Мои слова вызвали некоторое замешательство. Генеральный директор сообщил мне с глазу на глаз, что над ним стоит высшая инстанция: министерство иностранных дел.
Он разъяснил, что страна, которая устраивает львиную долю крупных приемов, званых обедов, коктейлей, парадов кинозвезд, имеет, как минимум, решающее влияние на распределение призов.
Я, помнится, сказал ему, что мне на это наплевать: я, как и мои сотоварищи, нахожусь здесь, чтобы просматривать фильмы; мы не дипломаты.
С этого времени он стал проявлять тревогу. Почти каждый день в отеле «Карлтон» я видел его, а также представителя министерства иностранных дел, уполномоченного наблюдать за процедурой. Последний был тоже чрезвычайно симпатичный. Он делал свое дело.
А я упорно старался делать свое: мне доверили председательствовать в жюри, и я не желал слушать подсказок ни того, ни другого.
Мой старый друг Жан Кокто, который был председателем жюри, если не ошибаюсь, не то дважды, не то трижды, нашел способ удовлетворить всех. Каждый год он учреждал несколько специальных премий, что строго-настрого запрещено федерацией фестивалей; такая федерация существует и имеет устав, который, естественно, нарушать не положено.
В день последнего совещания, когда жюри в комнате с роскошным набором холодных закусок и коробками не менее роскошных сигар должно завершить свою работу, генеральный директор умолял разрешить ему присутствовать при обсуждении фильмов. Я отказал.

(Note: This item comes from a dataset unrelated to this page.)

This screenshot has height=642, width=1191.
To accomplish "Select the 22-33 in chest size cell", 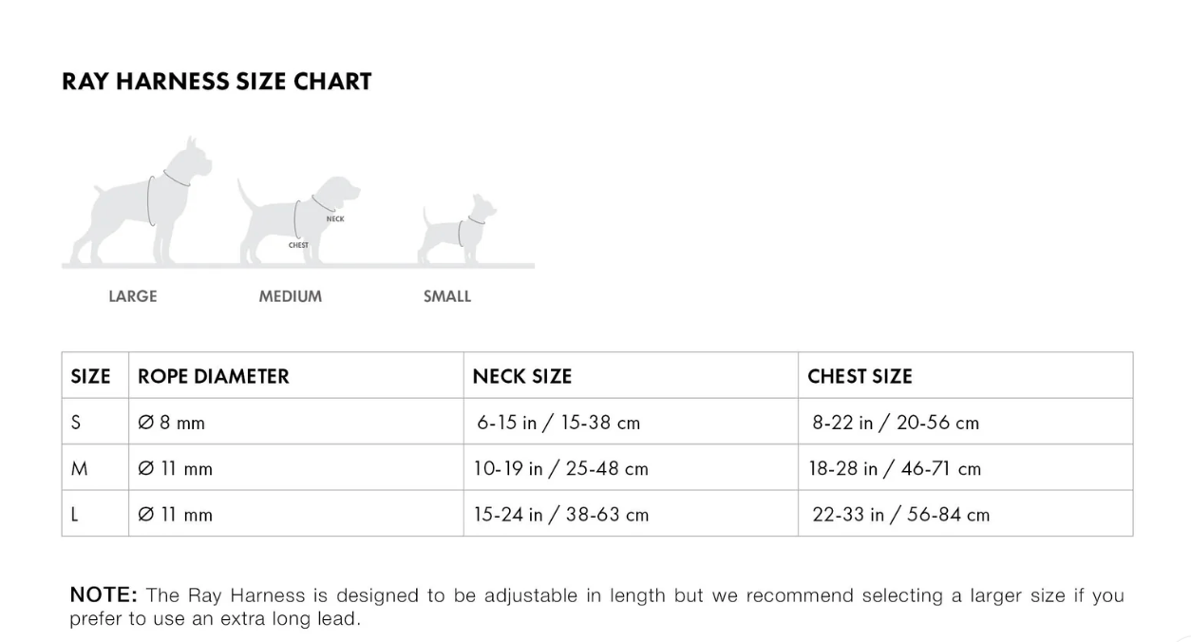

Не стану называть кандидатуры, которые мне подсовывали. Распределение премий было очень ловко состряпано прямо в министерстве иностранных дел.
Благодаря содействию нескольких моих коллег жюри удалось присудить «Золотую пальмовую ветвь» тому, у кого было меньше всего шансов получить ее, — Феллини за фильм «Сладкая жизнь», который до сих пор остается вершиной кинематографического искусства.
30 мая 1976
Когда виконт
Встречается с виконтом,
Они беседуют, конечно, не о ком-то,
А о виконтах[96].
Дня два-три назад я смотрел один из «круглых столов», которые телевидение стало устраивать все чаще и чаще. В нем участвовали только важные птицы: бывший министр, многолетний генеральный секретарь одной из правых партий, два профессора из Сорбонны и еще несколько человек того же ранга.
Все они в равной степени отличались умением владеть собой, приобретенным в привилегированных учебных заведениях, в частности в Национальной школе управления, откуда вышли все нынешние министры, замминистры и высокопоставленные чиновники.
Что касается темы этого «круглого стола», обсуждались экономические и политические проблемы, встающие сейчас перед Францией. Участники придерживались противоположных позиций.
Однако дискуссия, если только можно говорить о дискуссии, шла в очень благопристойной манере — ни дать, ни взять поединок на шпагах с предохранительными наконечниками.